Underestimating the Trial Penalty: An Empirical Analysis of the Federal Trial Penalty and Critique of the Abrams Study
62 Pages Posted: 26 Jul 2015
Date Written: June 23, 2015
Abstract
This Article reveals that the average federal defendant who goes to trial receives a sentence 64% longer than if she had instead plead guilty. In other words, federal defendants who exercise their Constitutional right to trial are penalized with sentences 64% longer for exercising that right. This Article is the first to demonstrate that federal defendants who currently go to trial would have been much better off if they had instead plead guilty, even after accounting for their chances for acquittal. It reveals also that federal defendants receive "discounts" for pleading guilty that are so large that extremely few could rationally ever go to trial. Under such a system, trial by jury becomes less of a right and more of a trap for fools.

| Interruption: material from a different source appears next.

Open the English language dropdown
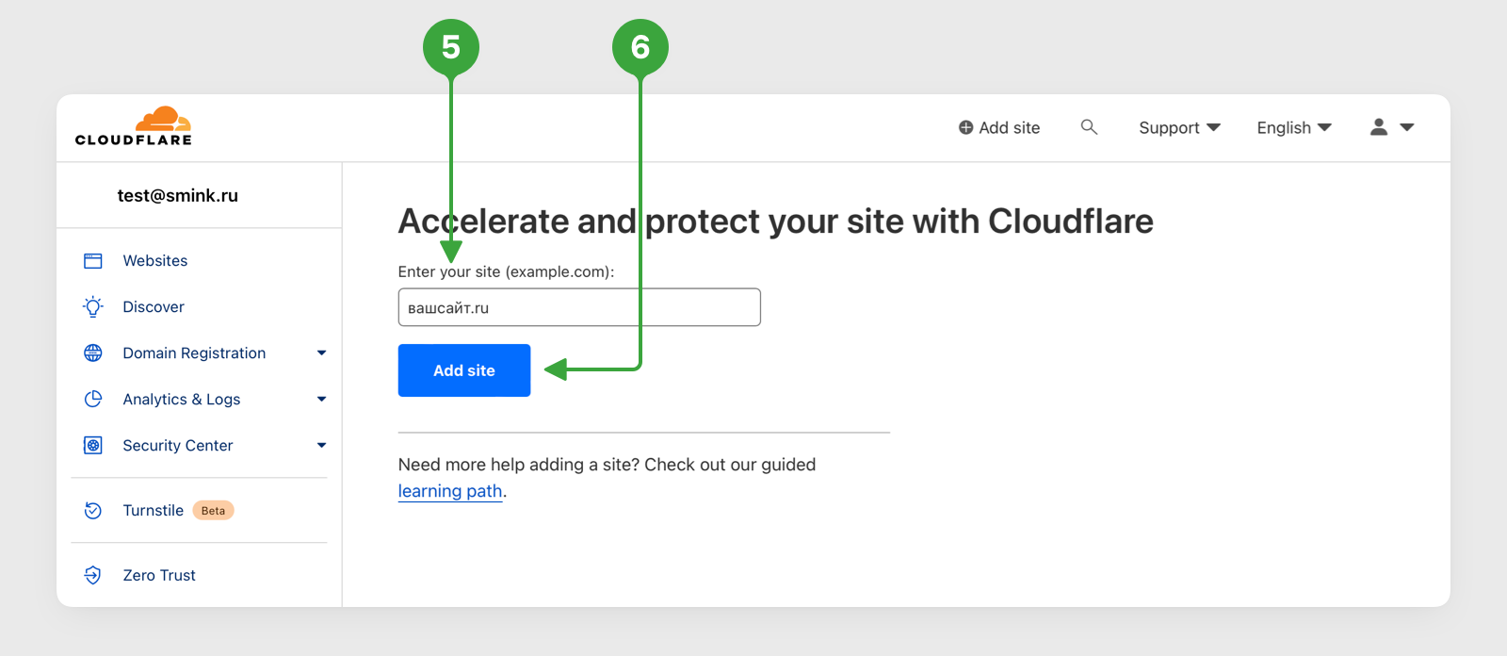The image size is (1507, 656). pyautogui.click(x=1294, y=127)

These findings and conclusions conflict with David Abrams’ recent study claiming that defendants can actually expect shorter sentences for going to trial. Abrams claims that rather than penalizing defendants who go to trial, our system actually imposes harsher penalties on those who plead guilty. If Abrams’ study were accurate, it would overturn decades of debates regarding the morality and constitutionality of plea bargaining. This article reveals statistical and conceptual errors in the Abrams study that undermine his conclusions. In fact, a reanalysis of Abrams' numbers suggests that the defendants in his study do pay a significant penalty for going to trial.
This Article's measurement of the trial penalty is over four times as large as the found in prior federal studies. It demonstrates that all prior studies underestimate the trial penalty by failing to account for the federal “acceptance of responsibility” discount that operates as a statutorily imposed discount for pleading guilty. The Article explains this and other methodological errors that cause other sentencing studies to greatly underestimate the trial penalty.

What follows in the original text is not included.